By dawn the next morning, a few hundred conciliar fathers, theologians, secretaries and assistants, filled with memories of the past days, had begun their journeys back home. And also, like an early morning mist on a winter’s day, the singular expression of the “Spirit of the Council” began to emerge.
The Pope himself was surprised: in the first Wednesday catechesis (on 12 January, 1966), he called attention to such a singular expression:
“The legacy of the Council,” said the Pope, “consists in the documents that were promulgated in the various concluding moments of its discussions and deliberations… To know, to study, to apply these documents is the duty and the lot of the post-conciliar period.”[1]
However, Pope St.

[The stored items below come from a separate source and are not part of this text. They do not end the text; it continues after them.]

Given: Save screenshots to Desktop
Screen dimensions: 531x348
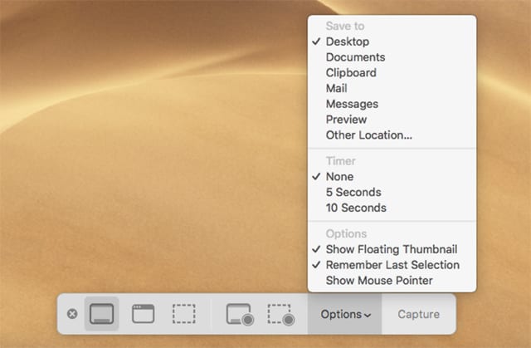Looking at the screenshot, I should point(347,42).

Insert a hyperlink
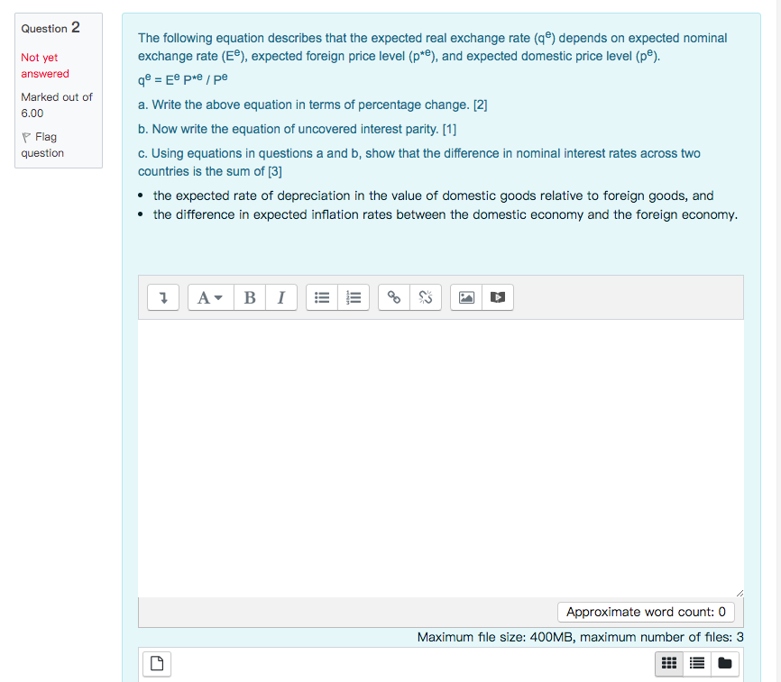394,297
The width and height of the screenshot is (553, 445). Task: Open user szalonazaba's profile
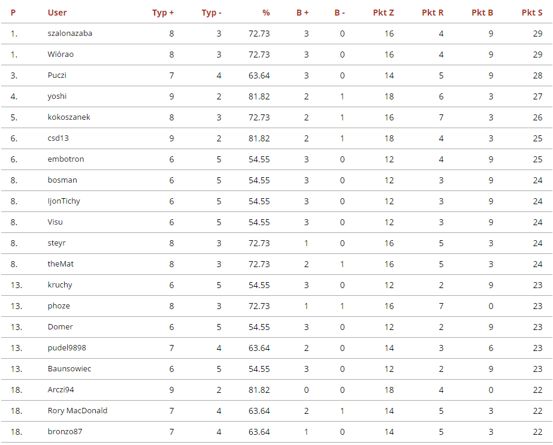70,34
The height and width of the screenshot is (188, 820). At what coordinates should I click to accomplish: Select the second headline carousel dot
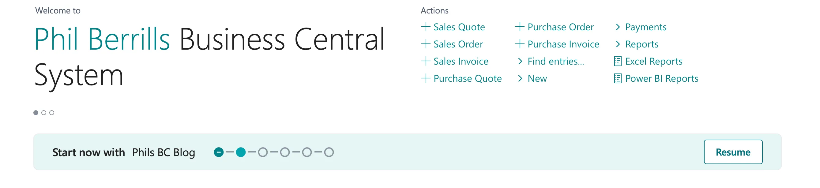pyautogui.click(x=44, y=113)
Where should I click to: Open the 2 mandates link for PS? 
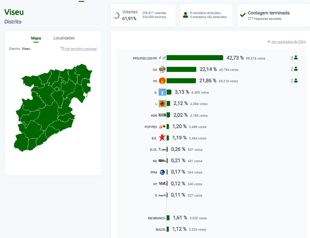[x=292, y=80]
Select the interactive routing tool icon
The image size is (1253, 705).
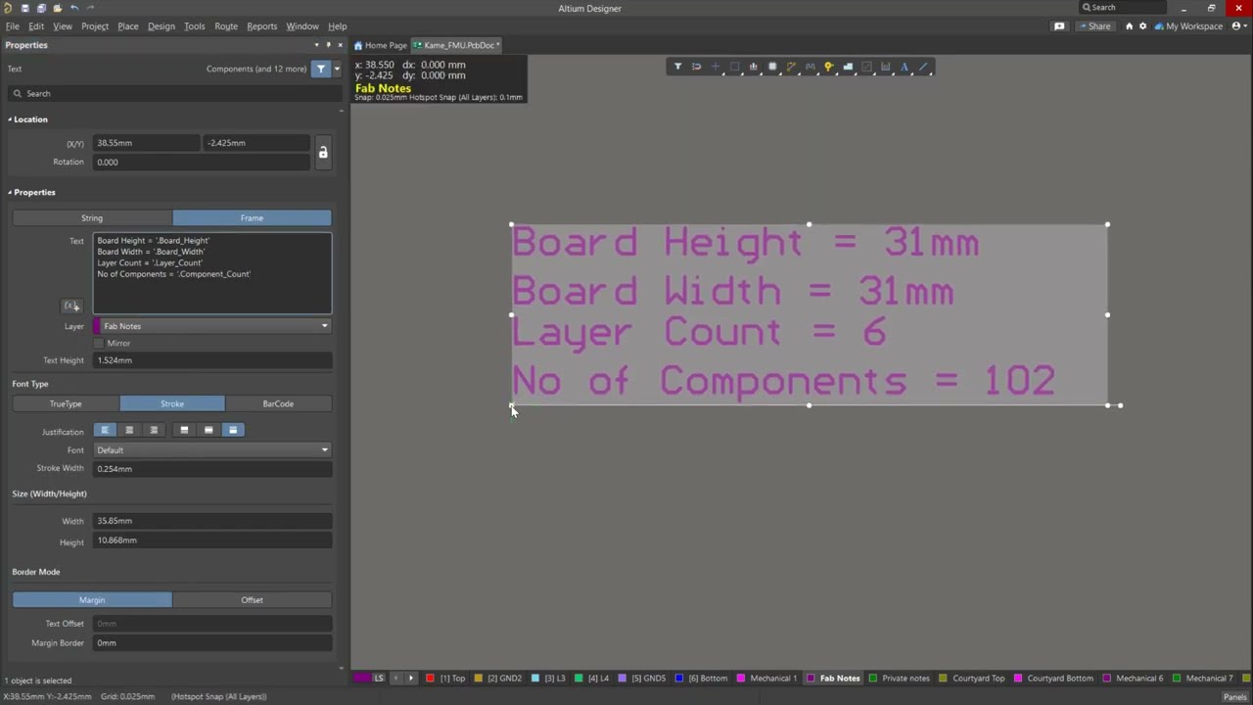791,67
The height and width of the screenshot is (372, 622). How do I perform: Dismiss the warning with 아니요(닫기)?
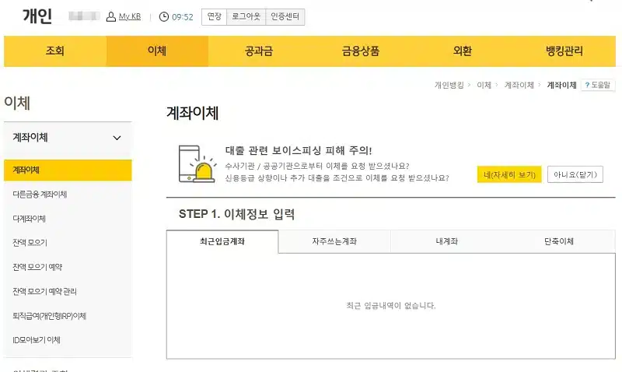(x=575, y=174)
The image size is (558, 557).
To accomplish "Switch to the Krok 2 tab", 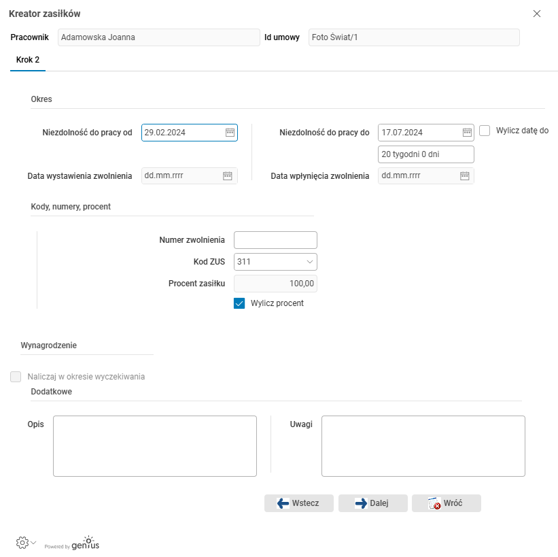I will pyautogui.click(x=28, y=60).
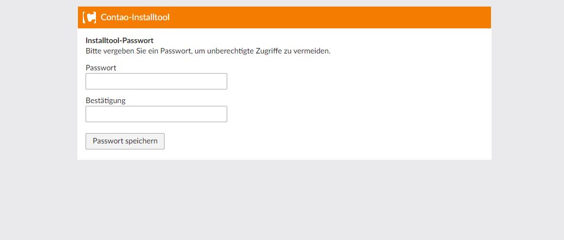Click the Installtool-Passwort bold heading
Viewport: 564px width, 240px height.
pos(119,41)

Paul VI emphasized, “we must be careful: the teachings of the Council do not constitute an organic and complete system of Catholic doctrine; this is much broader, as everyone knows, and is neither questioned by the Council nor substantially modified... We must not separate the teachings of the Council from the doctrinal patrimony of the Church, so it is good to see how they fit into it, how they are consistent with it, and how they testify, augment, explain and apply it.”

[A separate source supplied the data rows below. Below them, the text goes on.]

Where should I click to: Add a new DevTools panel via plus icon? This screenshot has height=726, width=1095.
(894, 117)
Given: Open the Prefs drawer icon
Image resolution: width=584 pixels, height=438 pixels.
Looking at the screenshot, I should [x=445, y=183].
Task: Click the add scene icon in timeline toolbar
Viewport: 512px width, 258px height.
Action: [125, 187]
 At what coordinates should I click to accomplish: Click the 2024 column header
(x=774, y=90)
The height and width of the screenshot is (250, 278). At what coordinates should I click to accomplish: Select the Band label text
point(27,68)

And recalling his predecessor he underlined: “This was the first idea that moved Pope John XXIII, of venerable memory, to convoke the Council, as he well said at the opening session: ‘ut iterum magisterium ecclesiasticum. . . affirmaretur’; ‘It was our intention, so he expressed it, in calling this great assembly, to reaffirm the ecclesiastical Magisterium’ (AAS 1962, p. 786).

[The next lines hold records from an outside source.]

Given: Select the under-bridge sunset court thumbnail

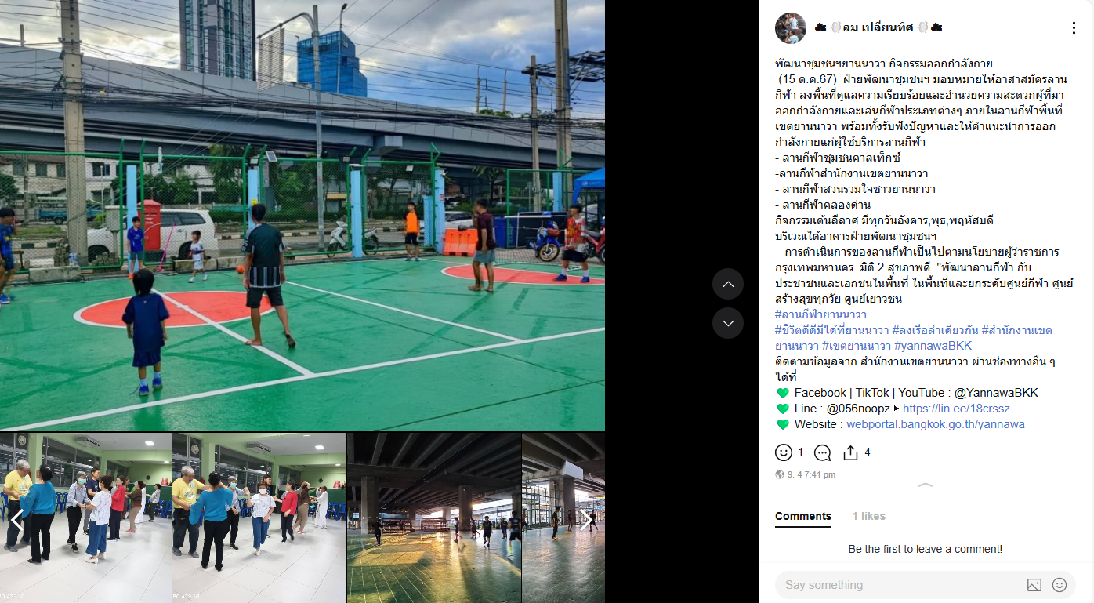Looking at the screenshot, I should [x=434, y=518].
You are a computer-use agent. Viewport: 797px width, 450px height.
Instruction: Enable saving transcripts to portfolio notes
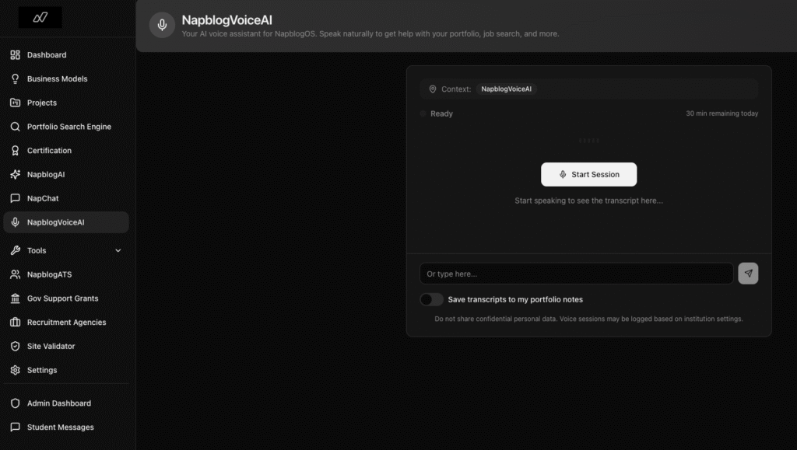pos(431,299)
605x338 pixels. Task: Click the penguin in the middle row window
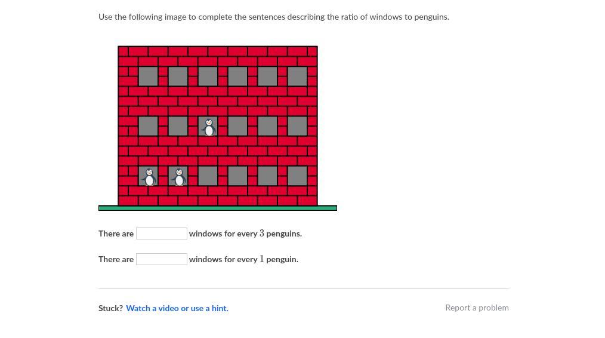click(209, 127)
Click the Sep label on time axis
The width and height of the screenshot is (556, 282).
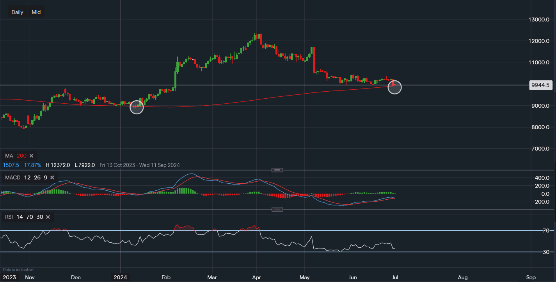point(530,278)
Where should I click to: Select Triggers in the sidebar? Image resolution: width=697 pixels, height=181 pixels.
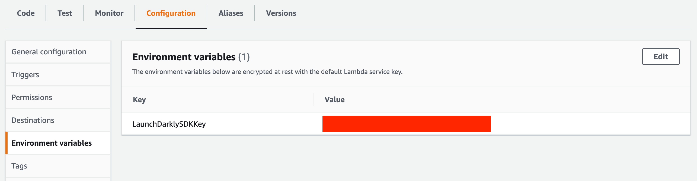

Therefore, it would not be true to think that the Council represents a detachment, a rupture, or, as some think, a liberation from the traditional teaching of the Church.”
The Council’s Thought
And not wishing to give rise to erroneous interpretations regarding the magisterial value of the documents he promulgated in union with the Council Fathers, the Pope categorically stated:
“There are those who wonder what is the authority, the theological qualification, that the Council wanted to attribute to its teachings, knowing that it avoided giving solemn dogmatic definitions, avoided compromising the infallibility of the ecclesiastical Magisterium. And the answer is known to anyone who remembers the Council’s clarification of 6 March, 1964, repeated on 16 November, 1964: given the pastoral character of the Council, it avoided pronouncing in an extraordinary way dogmas endowed with the note of infallibility; but it nevertheless supplied its teachings with the authority of the supreme ordinary Magisterium, which ordinary Magisterium – it is so clearly authentic – must be meekly and sincerely accepted by all the faithful, in accordance with the Council’s thinking as to the nature and purposes of individual documents.”
So there is a “Thought of the Council,” a “Spirit of the Council,” transcending the letter of the documents of the ordinary Magisterium, whose assimilation is more important than the Magisterium itself? For the Pope, this thought and this spirit consisted of fidelity to the elementary, multi-secular criteria that rank the teachings of the Magisterium: without taking away the importance they deserve, and without relegating them to a second plane just because “they are not infallible”. Here are the Pope’s words: “We must enter into the spirit of these basic criteria of the ecclesiastical Magisterium… Because the ‘Spirit of the Council’ really wants to be the Spirit of truth (Io. 16:13).
Therefore, the “Spirit of the Council” (as explained by Pope St. Paul VI) would depart from those who try to give its documents a value that they did not seek, inventing a new fable based on the imaginary destruction of the library of Alexandria by Omar ibn al-Khattâb, because “the teachings of the Council do not constitute an organic and complete system of Catholic doctrine; it is much broader, as everyone knows”.